With the passing of Indiana’s Religious Freedom Restoration Act last week, any potentially discriminatory business became a target for civil rights groups. Memories Pizza was forced to close its doors, mostly because of the public demonstrations that swamped the storefront. But it was the Yelpers who managed to swiftly and completely damage the business’ online presence, netting national media attention.

First, the photos on the business’s Yelp page took on a surprising change in content:

Yelp Vigilantes Are Organising Against Businesses In The Name Of Justice

And then the reviews, well, let’s just say they weren’t really about the pizza anymore.

Yelp Vigilantes Are Organising Against Businesses In The Name Of Justice

Yelp Vigilantes Are Organising Against Businesses In The Name Of Justice

Within days, Memories Pizza had 93 reviews, almost all filed as part of the ideological battle.

(Reports that Memories Pizza’s site had been hacked was actually a hoax: memoriespizza.com was registered as a fake site and another URL, memoriespizza.org, now directs to a crowdfunding campaign to “relieve the financial loss endured by the proprietors’ stand for faith.”)

Of course, people have been gaming Yelp for ages — customers ganging up on restaurants after shoddy service, business owners using Yelp to lash back at their negative reviewers, or getting their friends to post fake good reviews.

But these social justice reviewers are people who have never patronised the businesses, don’t even live nearby, and clearly don’t care about the review site’s community. These are Yelp vigilantes.

This has become a common enough occurrence that Yelp now has a special team that looks at review content after businesses are featured in high-profile media stories like this.

“[Yelp] will remove content that violates our Terms of Service, including reviews that only attack a business’ political ideologies,” Yelp’s Hannah Cheesman told me. In fact, one of Yelp’s Content Guidelines specifically addresses relevance: “Yelp reviews are required to describe a firsthand consumer experience, not what someone read in the news.”

Take the Days Inn minimum wage case for instance. Just hours after the Washington Post reported on March 30 that an employee of a Days Inn in Arkansas was fired for talking to its reporter about her minimum wage salary, the inn’s Yelp page lit up with a dozen one-star reviews referencing the incident.

All reviews have since been removed except for one, which seems like it was written in response to the incident but only obliquely references it: “Awful people who think it’s OK to underpay employees and then fire them when they express their opinions to national news outlets,” wrote reviewer Thomas A. “Do not give these people your money under any circumstances.”
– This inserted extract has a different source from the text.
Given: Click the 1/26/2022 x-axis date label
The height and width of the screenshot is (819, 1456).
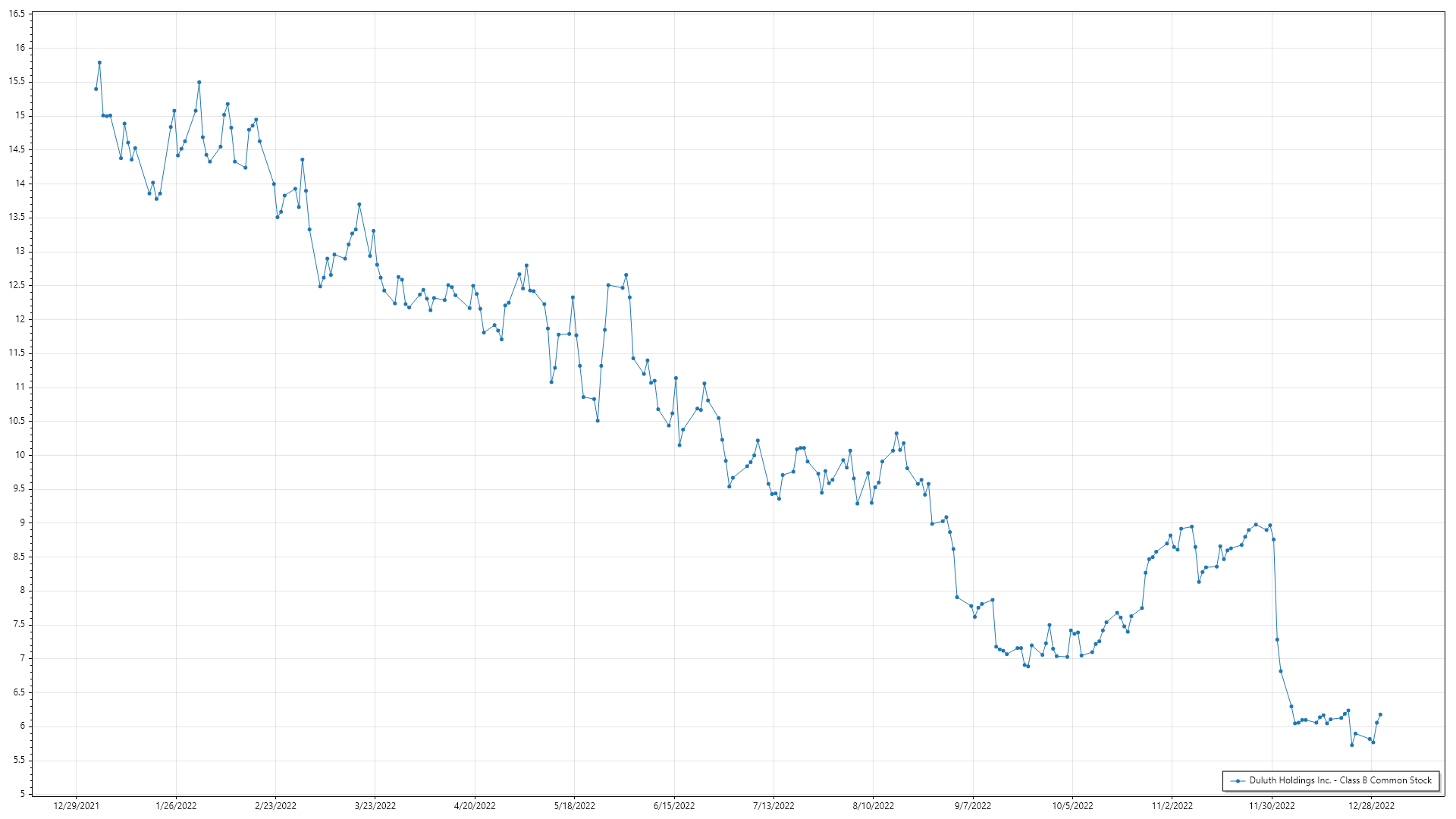Looking at the screenshot, I should [176, 806].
Yelp protests can be especially destructive. Like many small businesses, Memories Pizza didn’t even have a website. Their Facebook page links to their Yelp page (still does, as a matter of fact). Even if a business has a website, the Yelp link is often listed higher in search rankings, and is the default link for some apps like Apple Maps.
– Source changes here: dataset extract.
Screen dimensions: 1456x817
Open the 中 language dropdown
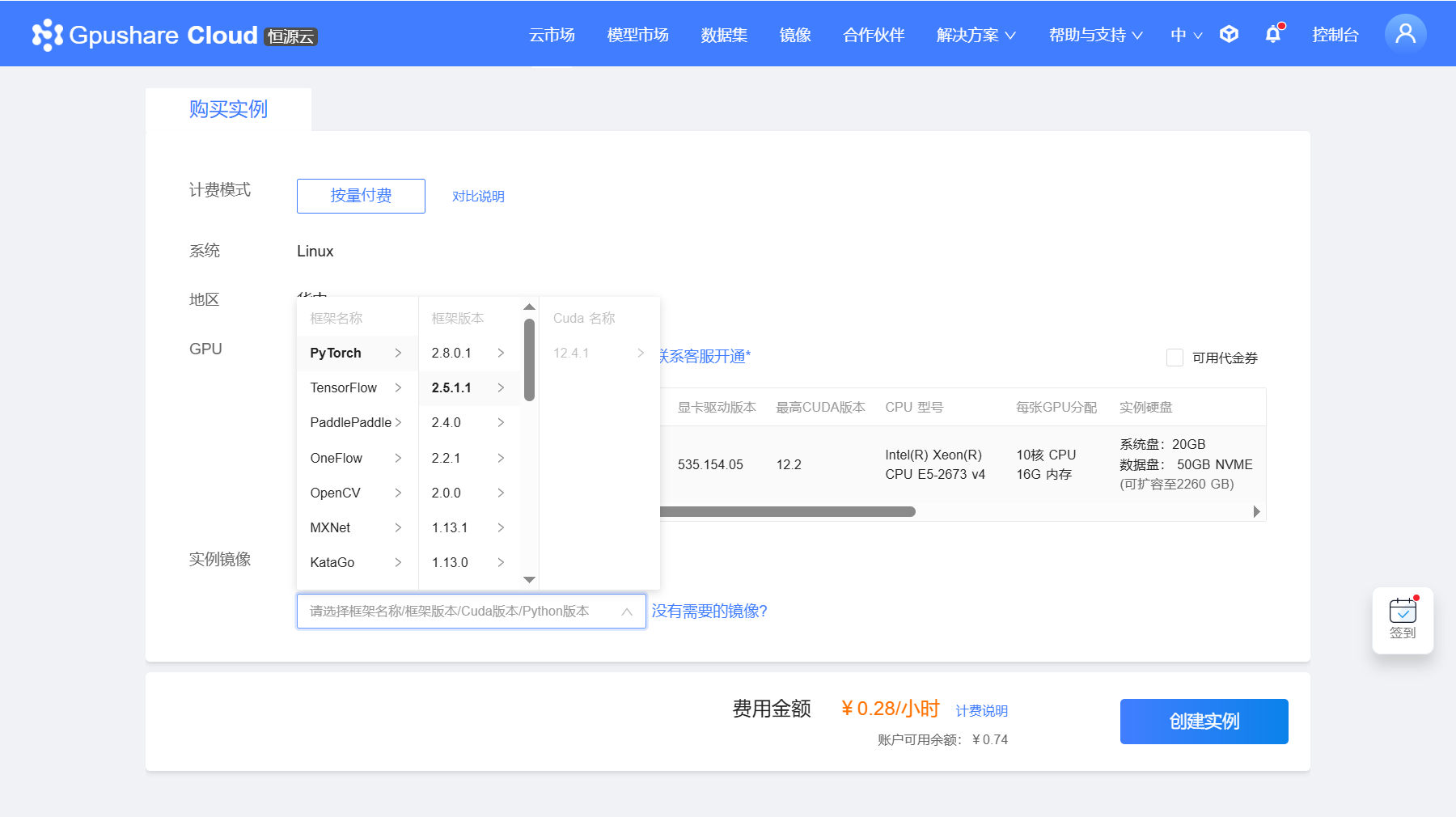[1186, 35]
But that’s also why attacking a Yelp page can be far more effective than attempting to hack a website. Instead of a single hacker working alone, it opens the door to a collaborative internet pile-on. Unlike a Facebook page for a business, where the comments can be moderated by the owner, Yelp’s reviews must be flagged and removed by their team one by one. Plus, the starred reviews bring down their overall rankings, even temporarily. It also provides the most direct, targeted feedback to a business owner — Yelpers know the owners are reading the reviews.
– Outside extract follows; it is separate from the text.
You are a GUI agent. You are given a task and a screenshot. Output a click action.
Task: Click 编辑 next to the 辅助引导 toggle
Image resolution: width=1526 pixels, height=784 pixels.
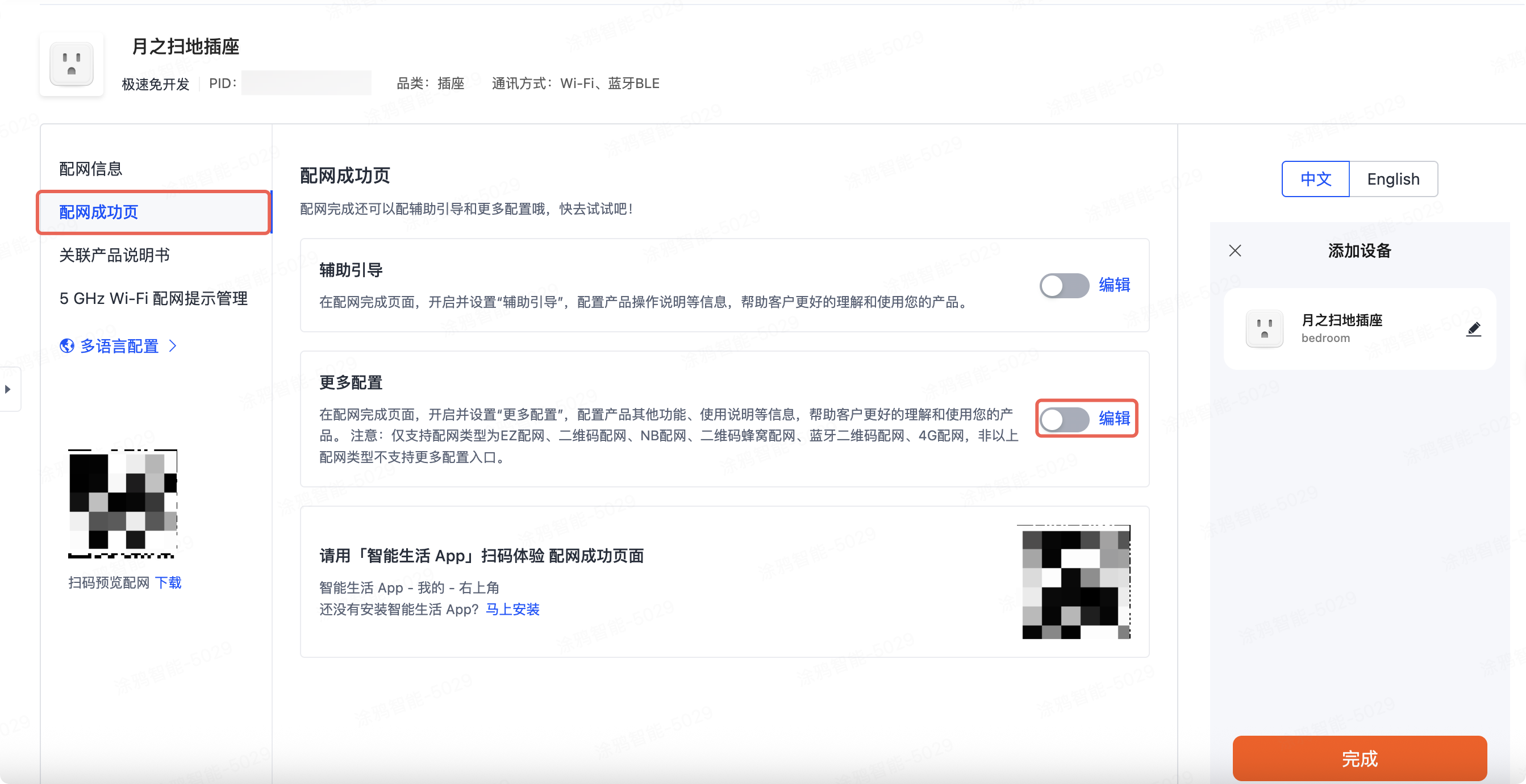coord(1116,286)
It makes me wonder what could happen with a little organisation behind the scenes. How long until an Anonymous-like group starts to orchestrate large-scale Yelp takedowns of chains? One could see a targeted attack on Chick-fil-A franchises all over the country due to their anti-gay sentiments. Or a women’s health tirade on Hobby Lobby locations. The Yelp vigilantism might only be temporary, but it can really hit businesses where it hurts.